Forgive me MCC, but get off your collective backsides and get out there and lead ALL MH's. 

I repeat l am not anit MCC, l just hate it when l see a lost opportunity, and if you are a MCC member, you really should be asking serious questions of those that purport to lead you. 


regards ....... philip


----------



## parigby (Jul 18, 2006)

Brisey,

My previous post was not meant as a pop at you. 

It's just that l hate with a passion lost opportunties, and l think for all it's very good intentions that is what the MCC have done.


regards ..... philip


----------



## spykal (May 9, 2005)

Hi Philip

You are I am afraid maybe missing one very important point ...we ( well me anyway), the members, are happy with the status quo...we will move forward but more important than striving to get loads of new members is keeping the ones that we have now happy......most of us (members) are in fact very happy with the MCC. In your eyes it is a lost opportunity ..in my eyes it is a very friendly club where members enjoy rallies in super places and the friendship of like minded souls.

mike


----------



## parigby (Jul 18, 2006)

Mike,

Fair enough, l can live with that. But other members of the MCC have posted on this thread encouraging us members of the MHF to join the MCC :!: :!: 

I am to mainly answering their treaties to join.


regards ...... philip


----------



## parigby (Jul 18, 2006)

Mike,

BTW, l think your invite to just turn up and look see at a MCC rally, is a very good thought.


regards ..... philip


----------



## parigby (Jul 18, 2006)

Mike,

Just so l can try and understand, and following on from your individual post, how am l supposed to interpret the communication from your committee :

" " We would love to have more members, young and old 
We are not concerned about being swamped with applications 
We are also experimenting with online membership applications " 


regards ..... philip


----------



## 99822 (Jun 28, 2006)

Parigby

Whilst I agree with you that they should have been experimenting some 20 years ago the fact is they didn`t. That doesn`t mean they can`t now and I applaud them for stating the facts.Whether they are right or wrong is something that we`ll never know as we didn`t know what and how they were thinking then but at least we do now!!
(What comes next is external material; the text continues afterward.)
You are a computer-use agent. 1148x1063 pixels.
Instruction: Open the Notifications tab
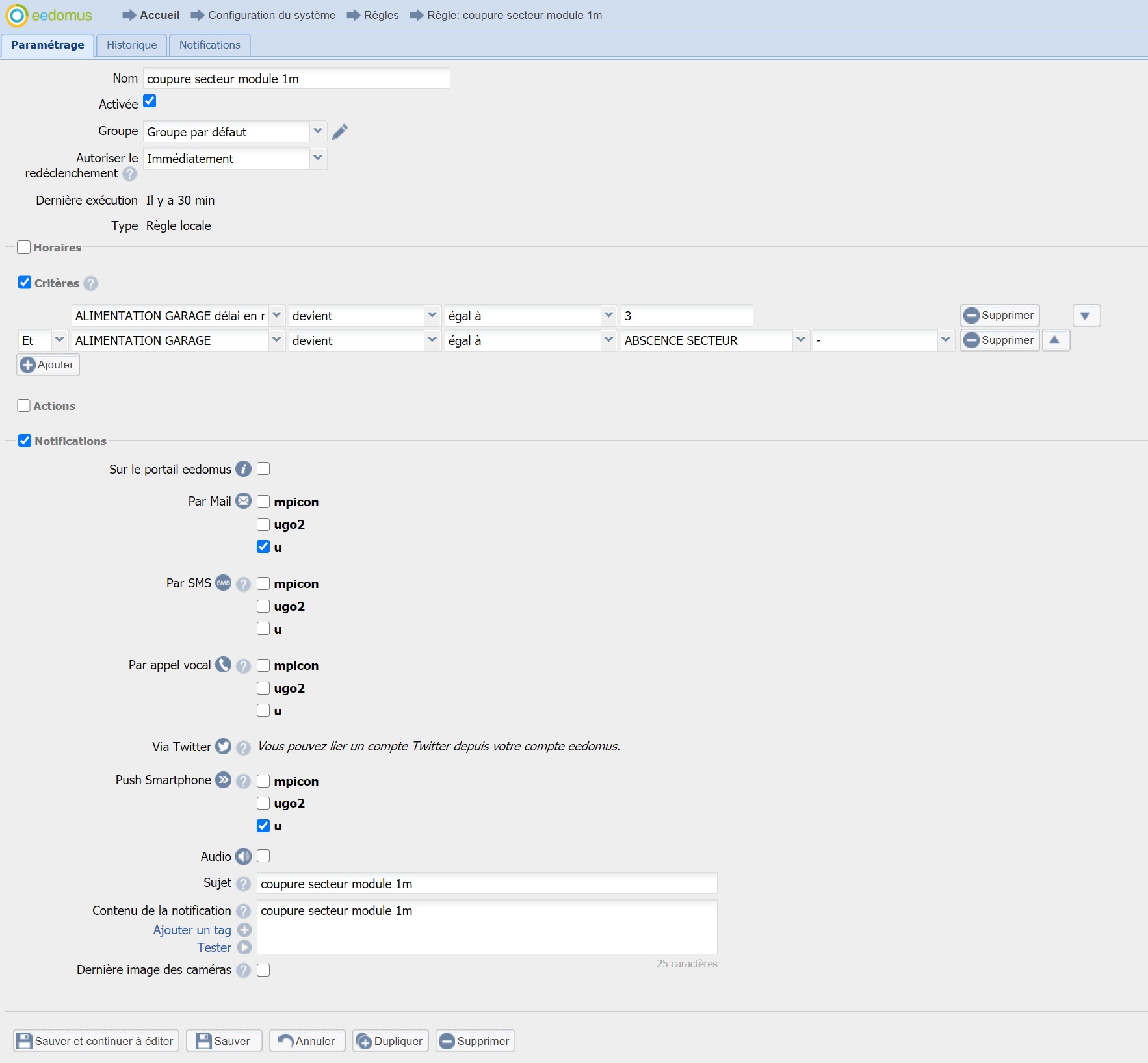point(209,45)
If everyone stood back and never volunteered there wouldn`t even be a club formed just for m/homers.Perhaps you should volunteer seeing as you know about setting up websites.They may need the help from a specialist in the field.

As Mike says they just love the friendliness of the club and being able to go to a site cheaply for the weekend anywhere they are having a rally in the country is something the others don`t offer without having to book.

Everyone has the option.If yours is not to join,fair enough that`s your choice.


----------



## Telbell (May 1, 2005)

Well said enrico. I can't see how current members can be held responsible for what did or didn't happen twenty or more years ago.

Vic has clearly stated how things are NOW- and it's what is happening NOW that's important-surely?? Good luck to the existing committee/councillors in their endeavours .


----------



## 99822 (Jun 28, 2006)

Telbell
I`ll second that,good luck to the committee and members.


----------



## 90820 (May 1, 2005)

*MCC*

Hi

We are members of the MCC Scottish Group. Due to the Great Chairman we have we are very forward thinking. We have our own mini bus, marquees, generators etc. etc. I could go on. We will be having a great time at Christmas and New Year at Kelso for 11 nights with electric hooks up and a big hall for the evenings. We have wonderful rallies all year round with a holiday rally in the summer. Please don't judge the MCC on the website come and join us. I know other groups do not have all the facilities of the Scottish Group but any MCC member can join us in the Scottish Group. :roll:


----------



## ingram (May 12, 2005)

enrico said:


> <snip> .... being able to go to a site cheaply for the weekend anywhere they are having a rally in the country is something the others don`t offer without having to book.
> quote]
> 
> That is not true Enrico; try to stick to the facts. The C&CC holiday sites and weekend meets are mostly on a 'no need to book basis'.
> ...


----------



## 99822 (Jun 28, 2006)

Ingram

Don`t wish to get into an argument but you have typed the word mostly.In the dictionary it states nearly and not all.Now that is a fact!!!


----------



## parigby (Jul 18, 2006)

This has been a very interesting thread, and thanks to all that have contributed so far. 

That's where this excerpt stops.